El pleno de la Sala de lo Contencioso-Administrativo se reúne para establecer jurisprudencia sobre la legitimidad de familiares o terceros para detener la muerte asistida de un adulto con plena capacidad.
MADRID. – Este martes, el Tribunal Supremo examina un complejo debate jurídico y ético: decidir si un padre está autorizado para impugnar en los tribunales la autorización de eutanasia concedida a su hijo mayor de edad y con plena capacidad de decisión. La Sala de lo Contencioso, compuesta por 34 magistrados, se reúne a puerta cerrada con el fin de fijar un criterio definitivo sobre un vacío legal que genera controversias en la aplicación de la Ley de Eutanasia.
El punto central de esta deliberación es determinar si un particular, distinto de la Administración pública, puede litigar para detener un procedimiento de muerte asistida ya autorizado. La decisión del tribunal tendrá un alcance amplio, influyendo en casos similares en todo el territorio nacional.
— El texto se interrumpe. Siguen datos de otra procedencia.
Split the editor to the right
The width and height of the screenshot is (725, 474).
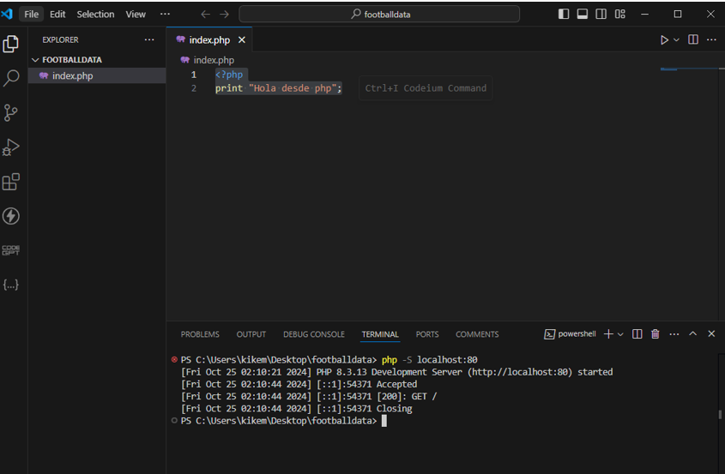[x=693, y=40]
El origen de la discusión: el caso de Francesc
El asunto llegó al Tribunal Supremo a raíz del caso de Francesc, un hombre de 55 años a quien la Comisión de Garantía y Evaluación de Cataluña concedió el derecho a la muerte asistida. Francesc solicitó este derecho debido al sufrimiento derivado de graves secuelas en el lenguaje y la movilidad provocadas por tres ictus y dos infartos.
No obstante, su padre logró paralizar el proceso presentando un recurso judicial, fundamentado en:
- La protección del derecho a la vida y la responsabilidad del Estado de garantizarlo.
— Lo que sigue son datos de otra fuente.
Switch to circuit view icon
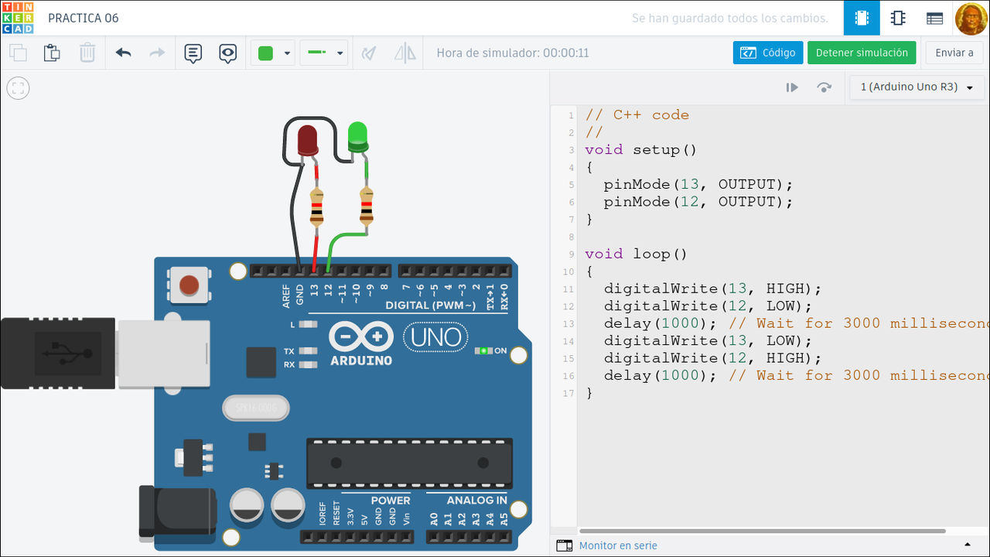Screen dimensions: 990x557 [x=861, y=18]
- Una supuesta vulnerabilidad de su hijo vinculada a problemas de salud mental.
En primera instancia, un juzgado de Barcelona rechazó el recurso del padre al comprobar que Francesc era un hombre «capaz de ejercer libremente todos sus derechos», sin diagnóstico clínico de enfermedad mental, que vivía solo y que mantenía una relación conflictiva con su padre, habiendo expresado su deseo de que su familia no fuera informada. Después de apelar ante el Tribunal Superior de Justicia de Cataluña (TSJC), este tribunal reconoció el «interés legítimo» del padre, lo que provocó que el caso ascendiera al Supremo.
Las posiciones enfrentadas: Generalitat frente a Fiscalía
El debate contrapone diferentes interpretaciones de la Ley Orgánica Reguladora de la Eutanasia (LORE):
- La Generalitat de Cataluña: sostiene que la normativa vigente no otorga legitimación explícita a terceros para recurrir este tipo de prestaciones, por lo que impugnó la capacidad del padre para intervenir.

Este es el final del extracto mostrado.